Mauvais plans. Il y a sept ans, la vie de Nell a basculé. À la suite d'une violente dispute avec son père, elle a quitté son poste de chercheuse en cartographie à la fameuse New York Public Library, puis a plaqué son petit ami Félix. Elle n'a jamais revu ni l'un ni l'autre et a trouvé un autre emploi. Elle travaille désormais à dénicher de vieilles cartes géographiques, qu'elle scanne, imprime et dont elle délave ensuite les tirages afin de leur donner une patine ancienne qui leur permettra d'être vendus comme objets de décoration à des particuliers avides d'antiquités en toc.Nell est consciente de n'être devenue qu'une faussaire au rabais, alors qu'elle admire tant les véritables génies de la cartographie qui, eux, truffaient leurs cartes d'erreurs délibérées et de noms de lieux inventés − un gage d'authenticité mais aussi une façon pour l'artiste de signer et de rendre unique son œuvre. Un jour, elle apprend le décès brutal de son père, le réputé docteur Young, vraisemblablement assassiné alors que le matin même, il avait tenté de la joindre. Elle se retrouve avec une carte routière mystérieuse entre les mains, un plan de l'État de New York établi en 1930, sur lequel elle découvre la mention d'une ville qui n'existe pas. Elle réalise alors que tous les autres exemplaires de cette carte ont été détruits ou volés... Interrogeant les anciens amis de son père, alors qu'elle se sait épiée et en danger, elle découvre l'existence passée d'un club secret baptisé « Les Cartographes », auquel appartenaient son père et sa mère, cette dernière étant morte tragiquement dans un incendie quand Nell était enfant. Les Cartographes travaillaient à une œuvre ambitieuse, une collection de cartes baptisée « L'Atlas du rêveur », avant qu'ils ne se disputent et se séparent.

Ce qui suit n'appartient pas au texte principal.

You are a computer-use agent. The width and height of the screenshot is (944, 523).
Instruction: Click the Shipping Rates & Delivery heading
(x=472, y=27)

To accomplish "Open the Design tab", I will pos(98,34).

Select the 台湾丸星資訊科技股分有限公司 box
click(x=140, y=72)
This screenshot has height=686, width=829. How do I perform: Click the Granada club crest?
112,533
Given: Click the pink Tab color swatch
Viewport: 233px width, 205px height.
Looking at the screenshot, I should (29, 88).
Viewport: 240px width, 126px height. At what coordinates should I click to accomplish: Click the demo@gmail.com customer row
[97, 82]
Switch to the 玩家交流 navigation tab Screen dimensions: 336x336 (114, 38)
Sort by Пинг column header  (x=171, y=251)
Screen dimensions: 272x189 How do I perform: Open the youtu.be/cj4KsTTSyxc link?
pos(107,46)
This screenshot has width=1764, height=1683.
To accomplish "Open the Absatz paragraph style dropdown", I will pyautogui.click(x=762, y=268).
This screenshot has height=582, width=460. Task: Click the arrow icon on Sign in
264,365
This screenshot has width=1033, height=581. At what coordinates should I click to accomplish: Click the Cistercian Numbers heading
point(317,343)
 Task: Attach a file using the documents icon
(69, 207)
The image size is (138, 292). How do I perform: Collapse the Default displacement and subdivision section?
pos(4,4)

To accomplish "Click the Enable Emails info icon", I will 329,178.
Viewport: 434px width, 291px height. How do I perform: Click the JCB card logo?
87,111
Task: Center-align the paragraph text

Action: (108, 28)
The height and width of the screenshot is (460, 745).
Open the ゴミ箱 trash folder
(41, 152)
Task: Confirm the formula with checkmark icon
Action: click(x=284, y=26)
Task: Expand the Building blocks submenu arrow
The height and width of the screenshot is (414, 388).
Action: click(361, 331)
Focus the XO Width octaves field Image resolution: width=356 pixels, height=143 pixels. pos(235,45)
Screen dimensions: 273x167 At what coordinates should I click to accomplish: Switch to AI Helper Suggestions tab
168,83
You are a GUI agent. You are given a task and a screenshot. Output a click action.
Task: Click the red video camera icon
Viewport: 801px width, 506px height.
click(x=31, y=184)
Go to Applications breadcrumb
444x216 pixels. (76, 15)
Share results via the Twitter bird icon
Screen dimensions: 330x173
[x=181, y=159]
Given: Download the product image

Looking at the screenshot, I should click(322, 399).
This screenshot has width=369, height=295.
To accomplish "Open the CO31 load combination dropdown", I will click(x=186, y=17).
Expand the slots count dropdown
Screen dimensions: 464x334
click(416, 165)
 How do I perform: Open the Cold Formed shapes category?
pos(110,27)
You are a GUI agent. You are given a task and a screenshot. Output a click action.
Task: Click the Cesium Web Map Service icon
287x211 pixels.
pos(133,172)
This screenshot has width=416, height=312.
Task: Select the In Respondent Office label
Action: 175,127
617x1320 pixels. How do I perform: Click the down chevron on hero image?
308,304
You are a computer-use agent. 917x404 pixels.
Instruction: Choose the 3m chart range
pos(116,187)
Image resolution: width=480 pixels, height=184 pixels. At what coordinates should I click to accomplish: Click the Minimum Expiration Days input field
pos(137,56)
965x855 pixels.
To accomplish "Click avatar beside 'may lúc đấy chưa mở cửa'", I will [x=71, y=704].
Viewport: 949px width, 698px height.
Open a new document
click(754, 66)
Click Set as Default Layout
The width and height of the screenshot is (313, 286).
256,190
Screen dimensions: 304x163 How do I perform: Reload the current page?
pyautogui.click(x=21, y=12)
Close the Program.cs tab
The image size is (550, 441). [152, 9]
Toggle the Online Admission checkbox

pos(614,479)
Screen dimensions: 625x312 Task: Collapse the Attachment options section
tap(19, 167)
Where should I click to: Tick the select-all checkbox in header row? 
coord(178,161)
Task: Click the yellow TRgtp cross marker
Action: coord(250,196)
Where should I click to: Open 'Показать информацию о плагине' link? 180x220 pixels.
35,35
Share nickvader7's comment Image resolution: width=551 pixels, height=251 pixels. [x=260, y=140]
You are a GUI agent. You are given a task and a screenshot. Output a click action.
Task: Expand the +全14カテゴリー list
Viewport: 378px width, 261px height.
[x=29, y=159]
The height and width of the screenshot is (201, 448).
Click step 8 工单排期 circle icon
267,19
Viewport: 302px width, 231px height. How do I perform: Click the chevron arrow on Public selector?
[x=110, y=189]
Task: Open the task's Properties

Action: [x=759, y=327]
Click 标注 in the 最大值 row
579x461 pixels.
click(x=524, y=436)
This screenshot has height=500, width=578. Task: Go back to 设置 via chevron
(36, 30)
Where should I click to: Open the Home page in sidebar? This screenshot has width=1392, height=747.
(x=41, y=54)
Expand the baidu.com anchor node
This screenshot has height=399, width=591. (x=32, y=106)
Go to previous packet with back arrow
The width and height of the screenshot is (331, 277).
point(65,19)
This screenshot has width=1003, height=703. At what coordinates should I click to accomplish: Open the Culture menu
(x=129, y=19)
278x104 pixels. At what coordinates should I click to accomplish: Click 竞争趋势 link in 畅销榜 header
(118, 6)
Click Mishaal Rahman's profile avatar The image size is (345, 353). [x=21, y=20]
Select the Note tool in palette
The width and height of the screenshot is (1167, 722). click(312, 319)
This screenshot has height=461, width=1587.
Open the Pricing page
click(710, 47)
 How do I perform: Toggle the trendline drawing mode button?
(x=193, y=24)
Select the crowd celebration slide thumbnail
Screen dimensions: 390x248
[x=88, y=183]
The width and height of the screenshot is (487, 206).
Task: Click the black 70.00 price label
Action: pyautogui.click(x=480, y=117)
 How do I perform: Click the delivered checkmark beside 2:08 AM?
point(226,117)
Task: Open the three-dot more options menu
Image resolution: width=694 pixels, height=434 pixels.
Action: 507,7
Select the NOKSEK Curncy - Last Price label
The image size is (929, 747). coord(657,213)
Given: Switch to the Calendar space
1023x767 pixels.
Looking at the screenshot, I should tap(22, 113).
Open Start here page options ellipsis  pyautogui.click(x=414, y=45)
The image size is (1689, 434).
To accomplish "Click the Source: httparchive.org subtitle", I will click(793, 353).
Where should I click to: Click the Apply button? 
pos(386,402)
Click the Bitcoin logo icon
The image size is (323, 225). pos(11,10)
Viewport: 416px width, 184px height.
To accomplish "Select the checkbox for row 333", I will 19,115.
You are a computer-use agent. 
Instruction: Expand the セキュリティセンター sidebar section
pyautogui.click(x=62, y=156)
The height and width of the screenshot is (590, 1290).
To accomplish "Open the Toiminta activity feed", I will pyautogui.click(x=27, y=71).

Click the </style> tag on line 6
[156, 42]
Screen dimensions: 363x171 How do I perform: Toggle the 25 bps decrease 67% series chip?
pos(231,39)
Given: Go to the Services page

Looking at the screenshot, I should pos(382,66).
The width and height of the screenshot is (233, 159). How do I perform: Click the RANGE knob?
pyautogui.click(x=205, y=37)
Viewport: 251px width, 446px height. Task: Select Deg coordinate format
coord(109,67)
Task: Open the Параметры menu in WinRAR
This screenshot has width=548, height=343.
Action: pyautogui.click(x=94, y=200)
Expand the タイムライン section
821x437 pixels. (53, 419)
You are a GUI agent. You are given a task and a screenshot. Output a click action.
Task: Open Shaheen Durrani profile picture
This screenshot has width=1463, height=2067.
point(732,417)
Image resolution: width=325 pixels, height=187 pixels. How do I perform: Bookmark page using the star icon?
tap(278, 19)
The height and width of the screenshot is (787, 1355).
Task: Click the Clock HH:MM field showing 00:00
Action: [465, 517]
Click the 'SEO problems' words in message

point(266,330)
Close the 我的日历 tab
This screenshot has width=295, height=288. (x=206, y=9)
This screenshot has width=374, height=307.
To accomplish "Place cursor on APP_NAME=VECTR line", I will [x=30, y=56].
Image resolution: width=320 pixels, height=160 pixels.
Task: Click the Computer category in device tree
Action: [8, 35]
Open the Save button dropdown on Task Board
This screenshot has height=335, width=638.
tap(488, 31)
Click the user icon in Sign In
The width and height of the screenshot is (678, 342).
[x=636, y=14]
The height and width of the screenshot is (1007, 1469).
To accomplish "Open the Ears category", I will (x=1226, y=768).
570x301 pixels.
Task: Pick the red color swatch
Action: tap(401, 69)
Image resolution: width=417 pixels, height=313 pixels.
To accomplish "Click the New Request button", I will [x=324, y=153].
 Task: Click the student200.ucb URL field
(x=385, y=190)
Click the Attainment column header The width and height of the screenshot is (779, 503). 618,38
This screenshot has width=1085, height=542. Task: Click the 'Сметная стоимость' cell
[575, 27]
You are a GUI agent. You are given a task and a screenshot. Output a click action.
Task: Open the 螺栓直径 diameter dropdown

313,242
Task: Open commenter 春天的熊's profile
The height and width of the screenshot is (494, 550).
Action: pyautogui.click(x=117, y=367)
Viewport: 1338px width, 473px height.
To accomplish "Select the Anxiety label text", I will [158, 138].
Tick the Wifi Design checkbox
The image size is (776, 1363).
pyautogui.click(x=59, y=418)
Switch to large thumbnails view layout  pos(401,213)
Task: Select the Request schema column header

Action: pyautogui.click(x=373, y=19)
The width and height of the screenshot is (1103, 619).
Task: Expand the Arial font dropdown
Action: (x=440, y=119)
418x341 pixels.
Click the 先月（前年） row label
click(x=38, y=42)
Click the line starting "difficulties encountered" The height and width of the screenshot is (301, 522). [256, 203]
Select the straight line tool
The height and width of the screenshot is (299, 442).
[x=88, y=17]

Félix réapparaît dans la vie de Nell et lui propose son aide : il travaille pour une société informatique qui établit des logiciels de surveillance et de sécurisation des collections d'art, une entreprise dirigée par un milliardaire que personne ne connaît ni n'a jamais croisé. Nell fait alors une trouvaille stupéfiante : certaines cartes agrémentées de « lieux fantômes » rendent ces mêmes lieux réels et physiques si l'on s'y rend avec elles en main.

En jouant avec le fantastique, très habilement et sur le mode du thriller, Peng Shepherd explore finalement les territoires secrets de l'âme humaine et les sentiments jusque-là non répertoriés de proches que l'on croyait connaître. La carte géographique ne sert-elle finalement qu'à « rassembler les individus », comme le suggère Félix ? Dans la lignée de son sublime premier roman, le postapocalyptique Livre de M, qui avait pour épicentre une bibliothèque, l'autrice met en lumière cette tendance des êtres humains à baliser leur histoire d'apocryphes et d'événements fictifs − peut-être la seule façon de rendre viable tout avenir.